### SUPPLIED INFORMATION
++++++++++++++++++++
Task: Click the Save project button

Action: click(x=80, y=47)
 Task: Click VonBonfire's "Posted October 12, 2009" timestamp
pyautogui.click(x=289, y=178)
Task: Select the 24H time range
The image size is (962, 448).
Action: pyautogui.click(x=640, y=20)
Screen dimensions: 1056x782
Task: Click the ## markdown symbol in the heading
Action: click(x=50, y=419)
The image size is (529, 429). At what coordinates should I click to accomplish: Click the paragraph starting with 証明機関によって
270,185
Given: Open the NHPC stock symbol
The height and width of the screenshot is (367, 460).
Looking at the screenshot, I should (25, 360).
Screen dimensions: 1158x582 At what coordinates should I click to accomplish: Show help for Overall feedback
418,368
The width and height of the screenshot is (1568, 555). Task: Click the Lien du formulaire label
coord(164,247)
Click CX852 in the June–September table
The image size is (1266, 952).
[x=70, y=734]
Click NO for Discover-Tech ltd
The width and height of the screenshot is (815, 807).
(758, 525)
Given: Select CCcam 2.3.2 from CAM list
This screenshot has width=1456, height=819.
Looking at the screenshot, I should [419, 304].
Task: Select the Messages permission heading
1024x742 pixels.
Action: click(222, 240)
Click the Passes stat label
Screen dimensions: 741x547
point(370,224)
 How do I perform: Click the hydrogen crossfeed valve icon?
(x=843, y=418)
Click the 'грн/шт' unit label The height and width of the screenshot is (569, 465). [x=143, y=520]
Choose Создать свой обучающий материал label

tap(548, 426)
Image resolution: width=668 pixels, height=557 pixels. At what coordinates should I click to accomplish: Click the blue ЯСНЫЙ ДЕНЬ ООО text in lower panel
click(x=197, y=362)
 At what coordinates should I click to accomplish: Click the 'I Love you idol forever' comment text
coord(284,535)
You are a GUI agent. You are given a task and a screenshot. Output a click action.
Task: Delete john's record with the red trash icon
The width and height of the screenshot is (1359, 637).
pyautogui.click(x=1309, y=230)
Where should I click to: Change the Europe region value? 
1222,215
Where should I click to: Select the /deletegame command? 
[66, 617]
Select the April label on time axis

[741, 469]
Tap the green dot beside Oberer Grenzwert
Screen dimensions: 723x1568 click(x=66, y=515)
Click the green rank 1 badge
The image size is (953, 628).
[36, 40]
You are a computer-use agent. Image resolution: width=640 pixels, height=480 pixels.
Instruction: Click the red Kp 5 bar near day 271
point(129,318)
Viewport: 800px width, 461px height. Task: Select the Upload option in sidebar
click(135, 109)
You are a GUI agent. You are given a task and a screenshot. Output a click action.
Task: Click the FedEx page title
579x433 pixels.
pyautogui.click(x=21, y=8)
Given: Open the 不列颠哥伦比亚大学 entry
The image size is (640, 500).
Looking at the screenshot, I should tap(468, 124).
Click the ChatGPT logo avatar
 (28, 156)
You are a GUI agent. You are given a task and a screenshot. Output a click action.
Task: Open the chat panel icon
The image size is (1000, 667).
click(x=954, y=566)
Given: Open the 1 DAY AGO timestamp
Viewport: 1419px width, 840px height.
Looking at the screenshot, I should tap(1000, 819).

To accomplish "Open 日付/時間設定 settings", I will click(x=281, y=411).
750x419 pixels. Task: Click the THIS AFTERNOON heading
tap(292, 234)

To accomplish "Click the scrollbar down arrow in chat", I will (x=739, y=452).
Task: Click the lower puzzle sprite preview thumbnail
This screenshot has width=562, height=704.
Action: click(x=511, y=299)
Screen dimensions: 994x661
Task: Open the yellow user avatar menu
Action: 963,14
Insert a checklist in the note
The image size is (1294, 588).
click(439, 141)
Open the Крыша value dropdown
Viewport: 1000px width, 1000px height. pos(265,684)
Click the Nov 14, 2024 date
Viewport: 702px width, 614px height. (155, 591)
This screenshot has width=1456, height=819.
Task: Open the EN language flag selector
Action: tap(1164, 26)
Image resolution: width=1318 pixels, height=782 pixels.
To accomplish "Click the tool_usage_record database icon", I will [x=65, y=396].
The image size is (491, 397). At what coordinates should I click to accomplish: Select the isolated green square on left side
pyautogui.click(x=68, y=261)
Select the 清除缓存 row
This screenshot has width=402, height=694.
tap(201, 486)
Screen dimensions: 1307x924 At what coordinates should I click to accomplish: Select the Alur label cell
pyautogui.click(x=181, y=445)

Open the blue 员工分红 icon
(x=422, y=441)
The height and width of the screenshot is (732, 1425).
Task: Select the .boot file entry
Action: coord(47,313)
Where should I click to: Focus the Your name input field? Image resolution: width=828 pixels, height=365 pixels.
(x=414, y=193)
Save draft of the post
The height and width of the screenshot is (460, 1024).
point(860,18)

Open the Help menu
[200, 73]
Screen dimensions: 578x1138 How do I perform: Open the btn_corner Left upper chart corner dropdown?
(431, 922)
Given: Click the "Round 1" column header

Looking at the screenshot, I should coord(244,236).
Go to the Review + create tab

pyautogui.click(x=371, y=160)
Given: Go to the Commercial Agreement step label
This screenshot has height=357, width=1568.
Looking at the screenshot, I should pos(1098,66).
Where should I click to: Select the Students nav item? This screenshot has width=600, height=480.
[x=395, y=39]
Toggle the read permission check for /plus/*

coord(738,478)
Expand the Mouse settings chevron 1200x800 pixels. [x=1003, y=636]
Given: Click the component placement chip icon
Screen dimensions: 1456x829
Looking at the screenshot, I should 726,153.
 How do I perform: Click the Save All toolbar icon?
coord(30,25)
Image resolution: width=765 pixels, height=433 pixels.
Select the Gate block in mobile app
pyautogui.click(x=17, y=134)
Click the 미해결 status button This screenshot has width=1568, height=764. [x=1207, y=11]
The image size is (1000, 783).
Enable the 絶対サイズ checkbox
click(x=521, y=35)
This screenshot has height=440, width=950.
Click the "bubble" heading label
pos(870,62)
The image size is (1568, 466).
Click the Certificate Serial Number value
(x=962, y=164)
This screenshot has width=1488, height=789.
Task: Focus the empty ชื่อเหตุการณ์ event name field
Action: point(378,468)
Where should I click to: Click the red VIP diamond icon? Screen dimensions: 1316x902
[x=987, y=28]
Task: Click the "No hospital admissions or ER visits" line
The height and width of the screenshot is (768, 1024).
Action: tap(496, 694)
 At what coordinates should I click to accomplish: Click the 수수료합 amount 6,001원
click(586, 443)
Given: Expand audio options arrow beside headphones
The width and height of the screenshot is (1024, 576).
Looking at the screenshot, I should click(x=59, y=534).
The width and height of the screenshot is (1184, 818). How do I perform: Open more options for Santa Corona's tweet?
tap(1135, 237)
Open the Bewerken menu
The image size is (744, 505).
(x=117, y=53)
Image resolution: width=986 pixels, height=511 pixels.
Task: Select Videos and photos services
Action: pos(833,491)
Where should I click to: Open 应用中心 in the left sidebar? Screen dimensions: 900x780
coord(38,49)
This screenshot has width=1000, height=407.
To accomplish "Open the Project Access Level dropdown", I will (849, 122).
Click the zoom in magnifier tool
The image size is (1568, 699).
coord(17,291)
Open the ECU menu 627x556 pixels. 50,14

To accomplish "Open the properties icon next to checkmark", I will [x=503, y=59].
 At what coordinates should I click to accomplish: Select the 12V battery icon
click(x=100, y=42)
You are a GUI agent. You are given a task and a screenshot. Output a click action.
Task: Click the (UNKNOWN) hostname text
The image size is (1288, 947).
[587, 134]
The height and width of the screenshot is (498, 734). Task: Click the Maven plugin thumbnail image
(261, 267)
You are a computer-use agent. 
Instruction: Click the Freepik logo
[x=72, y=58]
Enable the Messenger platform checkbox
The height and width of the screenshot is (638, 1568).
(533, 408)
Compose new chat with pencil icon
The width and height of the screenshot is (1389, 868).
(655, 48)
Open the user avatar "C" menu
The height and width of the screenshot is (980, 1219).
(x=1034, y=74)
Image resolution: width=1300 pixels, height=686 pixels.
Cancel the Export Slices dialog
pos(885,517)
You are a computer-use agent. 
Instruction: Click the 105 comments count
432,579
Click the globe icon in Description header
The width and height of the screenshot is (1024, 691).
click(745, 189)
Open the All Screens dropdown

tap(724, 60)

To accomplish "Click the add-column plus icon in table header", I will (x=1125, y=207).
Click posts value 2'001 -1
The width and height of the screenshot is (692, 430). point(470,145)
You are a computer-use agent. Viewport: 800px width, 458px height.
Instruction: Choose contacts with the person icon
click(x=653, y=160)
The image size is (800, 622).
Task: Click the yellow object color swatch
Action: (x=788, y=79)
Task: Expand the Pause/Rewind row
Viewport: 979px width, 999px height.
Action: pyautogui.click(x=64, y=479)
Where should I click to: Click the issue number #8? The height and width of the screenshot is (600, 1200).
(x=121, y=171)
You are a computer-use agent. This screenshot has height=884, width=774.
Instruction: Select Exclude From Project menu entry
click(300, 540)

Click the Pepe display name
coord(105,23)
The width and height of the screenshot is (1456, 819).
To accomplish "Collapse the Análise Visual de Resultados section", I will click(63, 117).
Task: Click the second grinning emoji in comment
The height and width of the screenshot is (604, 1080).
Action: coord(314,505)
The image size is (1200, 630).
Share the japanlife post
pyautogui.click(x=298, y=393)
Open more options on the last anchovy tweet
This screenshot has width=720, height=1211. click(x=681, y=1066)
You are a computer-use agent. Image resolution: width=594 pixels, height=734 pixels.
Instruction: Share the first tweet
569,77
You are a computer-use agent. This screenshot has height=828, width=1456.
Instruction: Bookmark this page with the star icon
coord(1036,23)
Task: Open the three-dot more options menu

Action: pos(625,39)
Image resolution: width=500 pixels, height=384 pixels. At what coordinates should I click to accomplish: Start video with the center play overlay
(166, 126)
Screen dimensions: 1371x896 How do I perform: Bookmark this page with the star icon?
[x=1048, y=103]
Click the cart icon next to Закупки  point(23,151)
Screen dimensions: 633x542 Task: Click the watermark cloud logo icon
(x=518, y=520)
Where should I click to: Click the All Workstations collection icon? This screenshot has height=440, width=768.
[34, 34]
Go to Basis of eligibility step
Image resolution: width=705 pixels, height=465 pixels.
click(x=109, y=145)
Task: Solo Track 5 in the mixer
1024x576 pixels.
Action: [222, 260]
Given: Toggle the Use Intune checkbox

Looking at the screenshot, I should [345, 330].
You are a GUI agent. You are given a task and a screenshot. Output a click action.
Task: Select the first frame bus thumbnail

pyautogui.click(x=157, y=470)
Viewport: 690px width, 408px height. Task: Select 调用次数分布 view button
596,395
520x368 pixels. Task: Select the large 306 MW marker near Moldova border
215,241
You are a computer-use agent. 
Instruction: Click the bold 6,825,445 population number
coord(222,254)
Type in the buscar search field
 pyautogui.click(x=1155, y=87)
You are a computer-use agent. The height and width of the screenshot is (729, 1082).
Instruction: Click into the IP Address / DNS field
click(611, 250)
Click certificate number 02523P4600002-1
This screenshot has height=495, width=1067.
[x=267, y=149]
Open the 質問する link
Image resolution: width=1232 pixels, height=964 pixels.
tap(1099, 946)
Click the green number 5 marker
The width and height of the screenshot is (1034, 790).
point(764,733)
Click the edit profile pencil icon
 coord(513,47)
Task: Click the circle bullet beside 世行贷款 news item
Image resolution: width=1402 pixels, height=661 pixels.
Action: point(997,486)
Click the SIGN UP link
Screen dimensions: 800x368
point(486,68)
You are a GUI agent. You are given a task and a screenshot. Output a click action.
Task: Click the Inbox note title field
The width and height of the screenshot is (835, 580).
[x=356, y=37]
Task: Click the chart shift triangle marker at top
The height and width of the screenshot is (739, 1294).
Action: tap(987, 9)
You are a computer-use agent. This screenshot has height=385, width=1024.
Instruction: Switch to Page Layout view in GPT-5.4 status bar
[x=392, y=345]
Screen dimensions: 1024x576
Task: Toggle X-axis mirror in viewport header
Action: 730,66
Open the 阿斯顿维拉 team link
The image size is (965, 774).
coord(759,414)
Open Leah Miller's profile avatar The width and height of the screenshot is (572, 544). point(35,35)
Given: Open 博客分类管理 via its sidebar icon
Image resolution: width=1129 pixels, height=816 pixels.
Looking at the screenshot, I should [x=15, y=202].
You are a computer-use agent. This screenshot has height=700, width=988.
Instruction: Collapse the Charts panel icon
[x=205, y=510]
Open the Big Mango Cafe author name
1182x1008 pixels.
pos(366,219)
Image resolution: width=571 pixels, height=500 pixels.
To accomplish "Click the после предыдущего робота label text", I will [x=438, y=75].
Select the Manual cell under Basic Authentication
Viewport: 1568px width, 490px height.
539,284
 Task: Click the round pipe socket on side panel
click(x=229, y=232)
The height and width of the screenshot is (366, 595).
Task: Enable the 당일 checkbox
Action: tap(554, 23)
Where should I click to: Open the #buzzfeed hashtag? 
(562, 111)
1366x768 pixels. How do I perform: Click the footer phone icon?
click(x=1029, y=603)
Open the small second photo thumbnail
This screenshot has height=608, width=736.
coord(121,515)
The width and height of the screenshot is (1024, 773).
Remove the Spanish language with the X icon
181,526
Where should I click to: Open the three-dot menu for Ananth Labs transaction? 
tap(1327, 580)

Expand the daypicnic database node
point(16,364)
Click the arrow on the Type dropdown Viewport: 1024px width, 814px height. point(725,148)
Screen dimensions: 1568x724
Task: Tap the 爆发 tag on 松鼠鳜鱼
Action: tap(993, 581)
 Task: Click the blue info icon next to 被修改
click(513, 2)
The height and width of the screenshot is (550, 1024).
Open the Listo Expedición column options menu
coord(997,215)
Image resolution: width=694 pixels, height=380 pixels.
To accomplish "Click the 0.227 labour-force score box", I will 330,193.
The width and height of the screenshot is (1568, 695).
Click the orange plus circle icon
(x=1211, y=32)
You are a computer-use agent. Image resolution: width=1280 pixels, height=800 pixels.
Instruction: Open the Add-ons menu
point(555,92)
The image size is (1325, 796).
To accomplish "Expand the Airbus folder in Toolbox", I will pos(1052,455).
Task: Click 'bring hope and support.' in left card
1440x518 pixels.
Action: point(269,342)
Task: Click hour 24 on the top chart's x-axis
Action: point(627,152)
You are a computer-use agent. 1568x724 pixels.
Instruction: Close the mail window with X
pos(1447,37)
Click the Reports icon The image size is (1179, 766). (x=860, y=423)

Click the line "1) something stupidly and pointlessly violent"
++++++++++++++++++++
### PROMPT
Copy exactly the line containing "The image size is (1325, 796)." and each line after it through the end of the records above.

### REPLY TO THE EXERCISE
The image size is (1325, 796).
To accomplish "Expand the Airbus folder in Toolbox", I will pos(1052,455).
Task: Click 'bring hope and support.' in left card
1440x518 pixels.
Action: point(269,342)
Task: Click hour 24 on the top chart's x-axis
Action: point(627,152)
You are a computer-use agent. 1568x724 pixels.
Instruction: Close the mail window with X
pos(1447,37)
Click the Reports icon The image size is (1179, 766). (x=860, y=423)

Click the line "1) something stupidly and pointlessly violent"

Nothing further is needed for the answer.